Once a year, politicians must fill out a form to keep the commuter home. But the Storting does not publish the president’s forms. Ropstad’s forms have been deleted.
It has been revealed this autumn that several Storting politicians have received free commuter housing as a result of inadequate or incorrect reporting to the Storting’s administration. The police have now opened an investigation into the cases.
But the administration does not release more key documents on politicians’ commuter housing issues.
President of the Storting Eva Kristin Hansen (Labor Party) was granted commuter housing because she stated to the Storting that she was registered in a dormitory in Trondheim. She must resign on Thursday after the revelation that she had a home she owned with her husband on Ski for three years.
Kjell Ingolf Ropstad also had to resign as minister and party leader in KrF after revelations about his commuter home. He maintained a population register address with his parents in Sørlandet and thus got the state to pay for an apartment for him and his family in Oslo.
The Storting’s regulations state that all representatives must report on their housing conditions once a year.

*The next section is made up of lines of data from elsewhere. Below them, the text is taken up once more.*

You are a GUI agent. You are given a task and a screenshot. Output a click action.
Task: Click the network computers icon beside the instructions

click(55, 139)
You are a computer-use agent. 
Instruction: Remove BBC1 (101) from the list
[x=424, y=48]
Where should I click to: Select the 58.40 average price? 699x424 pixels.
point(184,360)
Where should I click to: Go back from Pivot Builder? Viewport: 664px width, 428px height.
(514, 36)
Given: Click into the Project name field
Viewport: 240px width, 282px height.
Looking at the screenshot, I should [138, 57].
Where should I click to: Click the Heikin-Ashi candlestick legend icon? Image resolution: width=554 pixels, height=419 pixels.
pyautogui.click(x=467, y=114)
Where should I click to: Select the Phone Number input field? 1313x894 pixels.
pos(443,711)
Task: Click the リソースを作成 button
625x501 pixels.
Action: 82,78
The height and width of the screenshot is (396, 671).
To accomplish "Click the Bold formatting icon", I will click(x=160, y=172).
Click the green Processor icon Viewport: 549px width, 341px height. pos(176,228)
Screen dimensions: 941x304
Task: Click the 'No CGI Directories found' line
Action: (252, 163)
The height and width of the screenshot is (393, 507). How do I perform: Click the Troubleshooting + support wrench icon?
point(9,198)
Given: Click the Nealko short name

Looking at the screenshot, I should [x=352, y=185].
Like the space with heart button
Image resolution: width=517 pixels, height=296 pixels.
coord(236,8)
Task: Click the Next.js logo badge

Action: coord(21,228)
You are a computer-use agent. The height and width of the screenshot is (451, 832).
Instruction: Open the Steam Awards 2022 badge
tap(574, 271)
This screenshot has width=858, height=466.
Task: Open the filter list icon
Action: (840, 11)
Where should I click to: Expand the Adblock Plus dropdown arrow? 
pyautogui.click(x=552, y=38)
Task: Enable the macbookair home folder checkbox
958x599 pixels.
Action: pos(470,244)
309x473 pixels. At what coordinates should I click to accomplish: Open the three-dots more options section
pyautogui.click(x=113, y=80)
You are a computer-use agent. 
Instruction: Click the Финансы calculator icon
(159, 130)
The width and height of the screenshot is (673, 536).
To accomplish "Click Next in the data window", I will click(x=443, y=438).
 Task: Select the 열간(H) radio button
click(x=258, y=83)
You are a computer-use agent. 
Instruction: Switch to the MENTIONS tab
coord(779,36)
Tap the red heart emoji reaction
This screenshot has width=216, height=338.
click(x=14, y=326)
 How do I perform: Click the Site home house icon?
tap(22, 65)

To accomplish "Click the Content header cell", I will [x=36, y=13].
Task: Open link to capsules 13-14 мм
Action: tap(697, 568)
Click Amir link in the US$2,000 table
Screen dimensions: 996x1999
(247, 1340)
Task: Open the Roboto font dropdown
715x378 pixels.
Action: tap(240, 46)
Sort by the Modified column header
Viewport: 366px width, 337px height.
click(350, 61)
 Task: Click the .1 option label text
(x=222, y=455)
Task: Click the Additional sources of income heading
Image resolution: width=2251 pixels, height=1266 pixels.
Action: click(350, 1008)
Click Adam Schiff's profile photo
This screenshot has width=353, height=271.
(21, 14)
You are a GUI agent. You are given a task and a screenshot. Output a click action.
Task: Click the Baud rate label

However, the administration has problems presenting more of these documents.
Does not provide access to commuter documents
In the forms, the politicians answer, among other things, whether they commute to a home other than the one in their hometown. The forms from the President of the Storting will thus show whether she has stated that she commuted to the semi-detached house in Ski or not.
The form also states:
“If there are changes in living conditions at the place of residence or in Oslo, you are obliged to submit the form again.”
Aftenposten has several times in the last week called for Eva Kristin Hansen’s commuter forms for 2015, 2016 and 2017, but has not received a response.
This is despite the fact that the Storting’s administration has searched the archives for all relevant facts about Hansen’s case. They did so on Monday last week, according to a statement Hansen recently sent to the Storting:
– Then all possible efforts were set in motion to get to the bottom of the realities of the case. They meant in particular to search through the archives to find facts in the case, Hansen wrote.
Does not answer questions
It is not only this request for access that the Storting administration does not respond to. The Director of the Storting also fails to answer these questions:
- Did you find Hansen’s annual reporting forms about commuter housing?
- Are the documents available?
- Why do not you give insight?
Aftenposten has asked Storting President Eva Kristin Hansen to present the documents, but has not received a response.
Her defender Jon Christian Elden states that he has also requested these documents. Nor has he received an answer from the Storting.
Deleted Ropstad documents
Kjell Ingolf Ropstad had to resign as party leader and minister earlier this autumn. Several of the documents about his commuter home have disappeared.
- “The application has been deleted”, the Storting writes about two of Ropstad’s commuter housing applications. This is said to have happened in connection with the transition to a new case processing system several years ago.
- The annual reporting forms in which he reports on his housing conditions have also disappeared. “We do not find annual reporting forms from Ropstad 2009–2018 in our archive,” the Storting states.
They are not subject to the Archives Act. The National Archives therefore has no authority to inspect the Storting’s document archive.
Aftenposten has asked the Storting’s administration how they explain that several key documents about commuter homes have either been deleted or can not be handed out at the request of the press, but have not received an answer.